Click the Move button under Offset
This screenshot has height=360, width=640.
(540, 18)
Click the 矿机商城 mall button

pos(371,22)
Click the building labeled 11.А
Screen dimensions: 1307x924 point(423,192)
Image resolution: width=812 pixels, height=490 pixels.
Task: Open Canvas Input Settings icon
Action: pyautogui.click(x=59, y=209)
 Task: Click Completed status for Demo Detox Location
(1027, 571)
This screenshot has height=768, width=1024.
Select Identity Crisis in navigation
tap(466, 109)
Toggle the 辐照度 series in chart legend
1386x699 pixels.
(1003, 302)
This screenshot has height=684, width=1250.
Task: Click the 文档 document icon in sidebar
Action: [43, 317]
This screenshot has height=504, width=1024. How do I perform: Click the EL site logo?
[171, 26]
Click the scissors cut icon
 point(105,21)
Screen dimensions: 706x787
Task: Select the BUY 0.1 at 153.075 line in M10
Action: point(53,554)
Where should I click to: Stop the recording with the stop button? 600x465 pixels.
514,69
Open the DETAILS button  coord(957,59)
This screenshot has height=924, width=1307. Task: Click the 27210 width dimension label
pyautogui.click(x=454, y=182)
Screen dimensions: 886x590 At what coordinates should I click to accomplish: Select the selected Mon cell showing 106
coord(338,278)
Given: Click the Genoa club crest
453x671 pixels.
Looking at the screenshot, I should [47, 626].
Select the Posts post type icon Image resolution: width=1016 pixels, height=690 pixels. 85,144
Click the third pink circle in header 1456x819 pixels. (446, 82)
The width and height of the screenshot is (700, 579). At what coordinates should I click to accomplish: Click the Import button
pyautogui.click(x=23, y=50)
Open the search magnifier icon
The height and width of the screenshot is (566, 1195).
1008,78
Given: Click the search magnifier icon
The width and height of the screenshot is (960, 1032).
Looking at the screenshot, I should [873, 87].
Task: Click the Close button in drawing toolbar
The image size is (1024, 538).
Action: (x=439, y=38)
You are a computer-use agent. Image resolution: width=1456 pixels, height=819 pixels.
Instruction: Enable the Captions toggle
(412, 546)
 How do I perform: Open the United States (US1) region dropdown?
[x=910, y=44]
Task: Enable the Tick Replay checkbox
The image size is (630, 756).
_ _ _ _ _
Yapılacak iş –
Öğelerin ilk satırından "coord(338,278)" geçen satıra kadar, o satır da dahil, bütün satırları lütfen harfi harfine yeniden yaz.

Sonuç –
Click the Move button under Offset
This screenshot has height=360, width=640.
(540, 18)
Click the 矿机商城 mall button

pos(371,22)
Click the building labeled 11.А
Screen dimensions: 1307x924 point(423,192)
Image resolution: width=812 pixels, height=490 pixels.
Task: Open Canvas Input Settings icon
Action: pyautogui.click(x=59, y=209)
 Task: Click Completed status for Demo Detox Location
(1027, 571)
This screenshot has height=768, width=1024.
Select Identity Crisis in navigation
tap(466, 109)
Toggle the 辐照度 series in chart legend
1386x699 pixels.
(1003, 302)
This screenshot has height=684, width=1250.
Task: Click the 文档 document icon in sidebar
Action: [43, 317]
This screenshot has height=504, width=1024. How do I perform: Click the EL site logo?
[171, 26]
Click the scissors cut icon
 point(105,21)
Screen dimensions: 706x787
Task: Select the BUY 0.1 at 153.075 line in M10
Action: point(53,554)
Where should I click to: Stop the recording with the stop button? 600x465 pixels.
514,69
Open the DETAILS button  coord(957,59)
This screenshot has height=924, width=1307. Task: Click the 27210 width dimension label
pyautogui.click(x=454, y=182)
Screen dimensions: 886x590 At what coordinates should I click to accomplish: Select the selected Mon cell showing 106
coord(338,278)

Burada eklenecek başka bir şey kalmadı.